According to the results, the switch is operated by the molecules adenosine triphosphate (ATP) and guanosine monophosphate (GMP). “The advantage of our method is not only that we can examine the enzyme at room temperature, ie at the temperature for which the enzyme is made, but also that the natural co-factors are bound to the enzyme during in-cellulo crystallization become, ”says Betzel. According to the researcher, the data could now provide an approach for blocking parasite dehydrogenase. "For example, it would be conceivable to construct a kind of clasp that overlaps the docking points of both co-factors."

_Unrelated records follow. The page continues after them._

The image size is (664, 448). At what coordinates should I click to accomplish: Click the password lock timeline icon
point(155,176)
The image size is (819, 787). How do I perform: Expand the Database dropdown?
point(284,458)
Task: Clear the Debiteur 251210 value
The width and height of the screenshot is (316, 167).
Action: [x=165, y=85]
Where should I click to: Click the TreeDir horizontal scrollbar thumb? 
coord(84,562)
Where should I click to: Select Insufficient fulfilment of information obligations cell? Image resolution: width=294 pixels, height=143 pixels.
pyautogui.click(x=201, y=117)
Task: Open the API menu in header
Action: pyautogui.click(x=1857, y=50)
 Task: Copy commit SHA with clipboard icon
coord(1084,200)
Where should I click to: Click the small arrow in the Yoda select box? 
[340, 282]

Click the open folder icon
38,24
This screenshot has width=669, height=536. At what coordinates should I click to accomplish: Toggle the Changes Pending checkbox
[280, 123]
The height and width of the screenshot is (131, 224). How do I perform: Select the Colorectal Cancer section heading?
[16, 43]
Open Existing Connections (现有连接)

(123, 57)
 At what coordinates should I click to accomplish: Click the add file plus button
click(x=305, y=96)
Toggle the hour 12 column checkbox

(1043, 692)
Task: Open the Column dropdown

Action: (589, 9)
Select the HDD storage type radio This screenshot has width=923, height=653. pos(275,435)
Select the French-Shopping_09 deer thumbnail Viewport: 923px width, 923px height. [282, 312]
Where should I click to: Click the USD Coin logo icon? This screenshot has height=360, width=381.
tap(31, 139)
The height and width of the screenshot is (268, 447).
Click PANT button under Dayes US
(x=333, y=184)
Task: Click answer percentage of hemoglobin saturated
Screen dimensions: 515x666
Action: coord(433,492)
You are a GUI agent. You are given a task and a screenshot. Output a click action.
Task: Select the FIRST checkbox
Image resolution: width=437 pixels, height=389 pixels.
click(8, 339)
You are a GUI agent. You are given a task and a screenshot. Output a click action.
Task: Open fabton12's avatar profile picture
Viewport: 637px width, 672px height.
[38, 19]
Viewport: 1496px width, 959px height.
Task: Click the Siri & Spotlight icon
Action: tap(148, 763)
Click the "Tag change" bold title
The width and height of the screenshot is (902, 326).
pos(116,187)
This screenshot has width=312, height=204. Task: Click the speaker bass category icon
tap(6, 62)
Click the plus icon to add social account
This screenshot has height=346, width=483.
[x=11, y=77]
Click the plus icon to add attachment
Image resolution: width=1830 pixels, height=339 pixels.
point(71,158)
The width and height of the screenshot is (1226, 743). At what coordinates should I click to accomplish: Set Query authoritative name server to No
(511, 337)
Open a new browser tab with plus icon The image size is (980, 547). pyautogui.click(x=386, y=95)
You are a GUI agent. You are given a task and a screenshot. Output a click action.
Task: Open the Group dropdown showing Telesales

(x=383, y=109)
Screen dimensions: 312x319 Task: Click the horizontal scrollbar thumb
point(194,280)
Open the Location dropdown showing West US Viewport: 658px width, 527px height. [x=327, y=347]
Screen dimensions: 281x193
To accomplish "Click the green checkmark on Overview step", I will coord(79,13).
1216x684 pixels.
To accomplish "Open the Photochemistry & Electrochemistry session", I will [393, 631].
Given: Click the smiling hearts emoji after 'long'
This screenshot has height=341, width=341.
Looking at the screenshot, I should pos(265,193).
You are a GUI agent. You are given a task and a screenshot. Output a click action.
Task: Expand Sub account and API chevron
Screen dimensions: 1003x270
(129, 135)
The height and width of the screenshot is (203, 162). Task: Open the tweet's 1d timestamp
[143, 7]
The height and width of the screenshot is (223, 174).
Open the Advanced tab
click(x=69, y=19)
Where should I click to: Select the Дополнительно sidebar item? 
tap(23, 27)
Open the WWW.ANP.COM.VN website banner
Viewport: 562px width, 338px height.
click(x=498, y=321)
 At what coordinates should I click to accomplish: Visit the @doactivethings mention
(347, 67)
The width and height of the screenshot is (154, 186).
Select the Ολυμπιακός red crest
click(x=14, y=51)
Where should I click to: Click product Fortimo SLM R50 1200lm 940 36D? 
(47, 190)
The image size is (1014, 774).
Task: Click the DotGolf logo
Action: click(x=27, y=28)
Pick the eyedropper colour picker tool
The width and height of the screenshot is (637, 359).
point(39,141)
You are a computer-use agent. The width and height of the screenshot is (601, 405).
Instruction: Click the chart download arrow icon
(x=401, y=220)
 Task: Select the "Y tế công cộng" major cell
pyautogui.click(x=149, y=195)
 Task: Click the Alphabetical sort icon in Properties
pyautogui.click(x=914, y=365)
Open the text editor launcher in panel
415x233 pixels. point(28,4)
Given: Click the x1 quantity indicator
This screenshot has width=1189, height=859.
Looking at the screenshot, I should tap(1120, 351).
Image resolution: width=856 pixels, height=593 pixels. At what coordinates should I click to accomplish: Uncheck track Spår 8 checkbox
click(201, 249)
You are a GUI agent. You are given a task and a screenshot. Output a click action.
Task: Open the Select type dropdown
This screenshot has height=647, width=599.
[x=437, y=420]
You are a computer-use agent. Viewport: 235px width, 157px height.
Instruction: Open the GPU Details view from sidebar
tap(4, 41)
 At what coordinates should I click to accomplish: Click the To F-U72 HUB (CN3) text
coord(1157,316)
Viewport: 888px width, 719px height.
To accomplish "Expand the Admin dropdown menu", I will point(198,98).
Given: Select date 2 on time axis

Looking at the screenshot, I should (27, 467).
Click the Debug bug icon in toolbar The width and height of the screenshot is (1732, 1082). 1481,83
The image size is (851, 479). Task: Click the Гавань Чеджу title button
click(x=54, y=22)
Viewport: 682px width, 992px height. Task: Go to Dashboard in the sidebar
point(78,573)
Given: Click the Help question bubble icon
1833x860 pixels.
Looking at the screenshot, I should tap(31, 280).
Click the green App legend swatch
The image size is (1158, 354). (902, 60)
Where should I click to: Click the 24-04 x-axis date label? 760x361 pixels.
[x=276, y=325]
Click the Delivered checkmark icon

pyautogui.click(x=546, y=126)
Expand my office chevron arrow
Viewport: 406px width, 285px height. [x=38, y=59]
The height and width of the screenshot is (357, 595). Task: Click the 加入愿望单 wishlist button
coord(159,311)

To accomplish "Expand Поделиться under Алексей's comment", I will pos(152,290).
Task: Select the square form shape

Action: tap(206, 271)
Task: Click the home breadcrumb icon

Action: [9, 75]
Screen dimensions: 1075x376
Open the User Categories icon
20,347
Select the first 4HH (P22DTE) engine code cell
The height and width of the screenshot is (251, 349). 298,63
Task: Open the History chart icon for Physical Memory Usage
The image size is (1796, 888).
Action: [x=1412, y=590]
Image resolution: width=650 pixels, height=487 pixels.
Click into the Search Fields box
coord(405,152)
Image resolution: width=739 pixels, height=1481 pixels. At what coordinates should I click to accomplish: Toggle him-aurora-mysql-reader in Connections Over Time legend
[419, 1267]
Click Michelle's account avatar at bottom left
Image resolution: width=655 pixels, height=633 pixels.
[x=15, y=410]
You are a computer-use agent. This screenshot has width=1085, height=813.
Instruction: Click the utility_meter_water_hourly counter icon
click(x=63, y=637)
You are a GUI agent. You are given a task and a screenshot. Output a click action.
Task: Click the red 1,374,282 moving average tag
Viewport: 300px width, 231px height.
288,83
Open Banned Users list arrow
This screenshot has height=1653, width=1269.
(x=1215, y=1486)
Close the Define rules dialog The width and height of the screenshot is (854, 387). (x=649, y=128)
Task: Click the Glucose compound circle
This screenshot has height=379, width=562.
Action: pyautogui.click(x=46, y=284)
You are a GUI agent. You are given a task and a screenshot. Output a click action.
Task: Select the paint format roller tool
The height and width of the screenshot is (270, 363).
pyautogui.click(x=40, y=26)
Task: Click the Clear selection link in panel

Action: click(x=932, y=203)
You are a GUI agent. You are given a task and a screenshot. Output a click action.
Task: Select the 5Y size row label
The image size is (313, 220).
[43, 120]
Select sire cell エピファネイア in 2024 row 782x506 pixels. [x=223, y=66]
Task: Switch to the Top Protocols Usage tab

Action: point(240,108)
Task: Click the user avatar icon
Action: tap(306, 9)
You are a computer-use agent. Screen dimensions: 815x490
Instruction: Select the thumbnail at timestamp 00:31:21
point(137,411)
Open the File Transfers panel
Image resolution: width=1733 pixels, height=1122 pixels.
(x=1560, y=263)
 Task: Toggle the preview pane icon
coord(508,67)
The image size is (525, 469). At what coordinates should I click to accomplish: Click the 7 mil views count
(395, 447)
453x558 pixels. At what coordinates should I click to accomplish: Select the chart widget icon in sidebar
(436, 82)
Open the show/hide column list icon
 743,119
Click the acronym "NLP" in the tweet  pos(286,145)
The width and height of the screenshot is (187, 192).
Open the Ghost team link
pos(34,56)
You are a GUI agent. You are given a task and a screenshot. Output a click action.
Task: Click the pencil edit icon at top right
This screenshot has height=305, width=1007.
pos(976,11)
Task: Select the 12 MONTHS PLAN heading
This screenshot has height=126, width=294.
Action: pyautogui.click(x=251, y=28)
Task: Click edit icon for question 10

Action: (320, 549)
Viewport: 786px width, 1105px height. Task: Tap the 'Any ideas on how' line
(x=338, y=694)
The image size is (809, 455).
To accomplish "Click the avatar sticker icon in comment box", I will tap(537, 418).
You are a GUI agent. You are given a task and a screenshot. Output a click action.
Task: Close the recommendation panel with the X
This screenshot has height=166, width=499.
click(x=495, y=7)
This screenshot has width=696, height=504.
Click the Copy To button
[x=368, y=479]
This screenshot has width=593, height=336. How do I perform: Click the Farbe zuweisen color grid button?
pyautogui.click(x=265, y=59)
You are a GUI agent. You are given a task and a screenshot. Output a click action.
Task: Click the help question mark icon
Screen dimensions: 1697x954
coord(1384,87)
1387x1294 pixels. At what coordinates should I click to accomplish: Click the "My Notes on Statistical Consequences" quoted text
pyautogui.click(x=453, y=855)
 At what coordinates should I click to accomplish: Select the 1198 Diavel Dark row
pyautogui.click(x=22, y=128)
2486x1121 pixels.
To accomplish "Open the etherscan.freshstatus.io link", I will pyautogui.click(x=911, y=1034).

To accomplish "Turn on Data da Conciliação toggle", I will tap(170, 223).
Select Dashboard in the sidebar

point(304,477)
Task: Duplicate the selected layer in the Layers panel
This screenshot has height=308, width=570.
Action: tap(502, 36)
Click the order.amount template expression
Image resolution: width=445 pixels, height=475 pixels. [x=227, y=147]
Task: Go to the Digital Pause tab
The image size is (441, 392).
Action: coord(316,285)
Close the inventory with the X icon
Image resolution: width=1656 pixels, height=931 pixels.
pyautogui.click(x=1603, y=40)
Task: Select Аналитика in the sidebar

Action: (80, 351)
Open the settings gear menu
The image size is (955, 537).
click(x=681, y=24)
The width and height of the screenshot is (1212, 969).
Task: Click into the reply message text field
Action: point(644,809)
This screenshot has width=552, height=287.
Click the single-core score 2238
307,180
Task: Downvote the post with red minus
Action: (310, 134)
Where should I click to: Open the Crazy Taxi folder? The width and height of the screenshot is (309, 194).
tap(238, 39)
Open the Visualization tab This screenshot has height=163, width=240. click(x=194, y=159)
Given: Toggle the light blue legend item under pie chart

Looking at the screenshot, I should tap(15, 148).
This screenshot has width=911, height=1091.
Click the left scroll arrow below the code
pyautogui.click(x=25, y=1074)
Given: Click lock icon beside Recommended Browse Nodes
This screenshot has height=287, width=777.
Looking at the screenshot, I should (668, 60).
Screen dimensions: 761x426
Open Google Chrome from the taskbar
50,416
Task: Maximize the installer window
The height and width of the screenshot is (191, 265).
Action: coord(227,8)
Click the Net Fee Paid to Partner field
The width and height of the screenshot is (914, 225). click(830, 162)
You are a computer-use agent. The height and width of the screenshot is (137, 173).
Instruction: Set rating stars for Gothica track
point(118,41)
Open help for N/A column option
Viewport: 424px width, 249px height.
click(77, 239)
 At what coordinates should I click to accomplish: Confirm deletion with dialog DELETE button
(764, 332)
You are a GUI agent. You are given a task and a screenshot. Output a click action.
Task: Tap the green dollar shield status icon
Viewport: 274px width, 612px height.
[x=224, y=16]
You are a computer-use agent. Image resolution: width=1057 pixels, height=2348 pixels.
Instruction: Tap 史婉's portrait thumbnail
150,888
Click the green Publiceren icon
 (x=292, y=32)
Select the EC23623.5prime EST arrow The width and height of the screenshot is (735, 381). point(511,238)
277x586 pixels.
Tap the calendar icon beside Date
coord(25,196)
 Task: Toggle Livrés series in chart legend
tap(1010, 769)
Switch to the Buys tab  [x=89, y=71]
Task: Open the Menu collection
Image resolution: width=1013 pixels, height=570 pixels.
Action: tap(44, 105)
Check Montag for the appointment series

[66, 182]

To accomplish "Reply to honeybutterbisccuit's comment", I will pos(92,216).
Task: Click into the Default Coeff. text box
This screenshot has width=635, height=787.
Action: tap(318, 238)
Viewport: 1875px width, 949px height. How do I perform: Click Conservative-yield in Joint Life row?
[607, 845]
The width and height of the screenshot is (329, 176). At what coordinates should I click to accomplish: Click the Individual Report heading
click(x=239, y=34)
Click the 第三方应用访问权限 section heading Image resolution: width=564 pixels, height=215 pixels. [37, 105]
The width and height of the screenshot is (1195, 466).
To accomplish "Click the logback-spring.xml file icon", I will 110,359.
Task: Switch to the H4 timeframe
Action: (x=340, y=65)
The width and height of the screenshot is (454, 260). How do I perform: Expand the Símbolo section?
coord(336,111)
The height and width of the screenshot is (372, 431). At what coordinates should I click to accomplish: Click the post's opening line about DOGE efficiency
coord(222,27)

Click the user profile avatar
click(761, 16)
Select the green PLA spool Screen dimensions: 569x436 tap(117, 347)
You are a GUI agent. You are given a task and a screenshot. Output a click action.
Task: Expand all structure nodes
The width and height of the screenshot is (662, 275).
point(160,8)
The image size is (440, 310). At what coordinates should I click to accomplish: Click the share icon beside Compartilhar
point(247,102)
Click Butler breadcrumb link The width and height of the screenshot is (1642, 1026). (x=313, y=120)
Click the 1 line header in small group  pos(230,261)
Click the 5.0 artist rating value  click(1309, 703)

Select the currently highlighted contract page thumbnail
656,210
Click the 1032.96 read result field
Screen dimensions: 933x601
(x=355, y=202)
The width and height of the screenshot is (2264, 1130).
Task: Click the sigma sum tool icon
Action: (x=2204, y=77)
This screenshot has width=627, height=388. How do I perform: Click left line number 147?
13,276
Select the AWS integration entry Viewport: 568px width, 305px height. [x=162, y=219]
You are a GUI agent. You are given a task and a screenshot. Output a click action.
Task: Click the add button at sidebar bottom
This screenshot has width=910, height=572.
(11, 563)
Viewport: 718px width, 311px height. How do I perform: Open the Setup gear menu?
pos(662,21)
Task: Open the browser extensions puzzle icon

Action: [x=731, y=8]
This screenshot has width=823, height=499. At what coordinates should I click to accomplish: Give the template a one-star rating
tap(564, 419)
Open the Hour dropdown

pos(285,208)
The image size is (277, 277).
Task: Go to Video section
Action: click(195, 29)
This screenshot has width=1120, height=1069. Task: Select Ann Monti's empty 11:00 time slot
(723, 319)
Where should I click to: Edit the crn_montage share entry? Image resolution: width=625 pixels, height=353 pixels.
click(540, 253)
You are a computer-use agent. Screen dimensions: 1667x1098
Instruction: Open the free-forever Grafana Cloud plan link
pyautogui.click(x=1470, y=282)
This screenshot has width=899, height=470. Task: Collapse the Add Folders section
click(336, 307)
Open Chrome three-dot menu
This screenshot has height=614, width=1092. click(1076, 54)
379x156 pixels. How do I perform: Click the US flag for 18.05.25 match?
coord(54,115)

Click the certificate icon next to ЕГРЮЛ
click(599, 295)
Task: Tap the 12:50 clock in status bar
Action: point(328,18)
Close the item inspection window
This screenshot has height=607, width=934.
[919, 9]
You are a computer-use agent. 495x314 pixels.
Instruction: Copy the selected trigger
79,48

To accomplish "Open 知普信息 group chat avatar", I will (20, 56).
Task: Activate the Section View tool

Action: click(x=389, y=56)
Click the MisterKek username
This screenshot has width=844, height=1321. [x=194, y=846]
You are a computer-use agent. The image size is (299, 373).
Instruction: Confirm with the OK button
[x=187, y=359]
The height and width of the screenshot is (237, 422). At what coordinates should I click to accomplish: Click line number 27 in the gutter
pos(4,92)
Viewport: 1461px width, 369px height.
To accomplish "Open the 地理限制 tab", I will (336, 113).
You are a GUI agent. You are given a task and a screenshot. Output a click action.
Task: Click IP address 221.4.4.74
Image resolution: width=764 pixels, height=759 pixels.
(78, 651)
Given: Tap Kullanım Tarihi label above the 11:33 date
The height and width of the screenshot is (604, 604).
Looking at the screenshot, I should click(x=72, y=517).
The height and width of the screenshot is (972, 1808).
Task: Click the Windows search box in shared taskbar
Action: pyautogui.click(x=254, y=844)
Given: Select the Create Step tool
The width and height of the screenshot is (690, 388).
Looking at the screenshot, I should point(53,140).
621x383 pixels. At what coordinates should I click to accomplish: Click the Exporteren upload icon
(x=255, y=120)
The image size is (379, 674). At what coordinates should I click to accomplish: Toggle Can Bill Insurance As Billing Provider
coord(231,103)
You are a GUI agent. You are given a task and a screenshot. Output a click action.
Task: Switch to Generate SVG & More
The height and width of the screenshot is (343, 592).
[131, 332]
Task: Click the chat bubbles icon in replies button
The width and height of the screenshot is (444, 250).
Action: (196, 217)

However, there is still a challenge in designing the dehydrogenase blocker so specifically that it blocks the parasite enzyme, but not the human one. If this succeeds, the method could possibly be extended to other pathogens, explains Betzel. “Other parasites have a very similar structure, and possibly they could also be attacked via the respective IMP dehydrogenase. The enzyme is a very interesting target for medication, for example against the fox tapeworm or the causative agent of elephantiasis. "

The universities of Hamburg, Lübeck and Tübingen, the Russian Academy of Sciences, Arizona State University, the Lawrence Livermore National Laboratory in the USA, the Max Planck Institute for Medical Research, the US Research Center SLAC, and the university were involved in the study Gothenburg and DESY involved.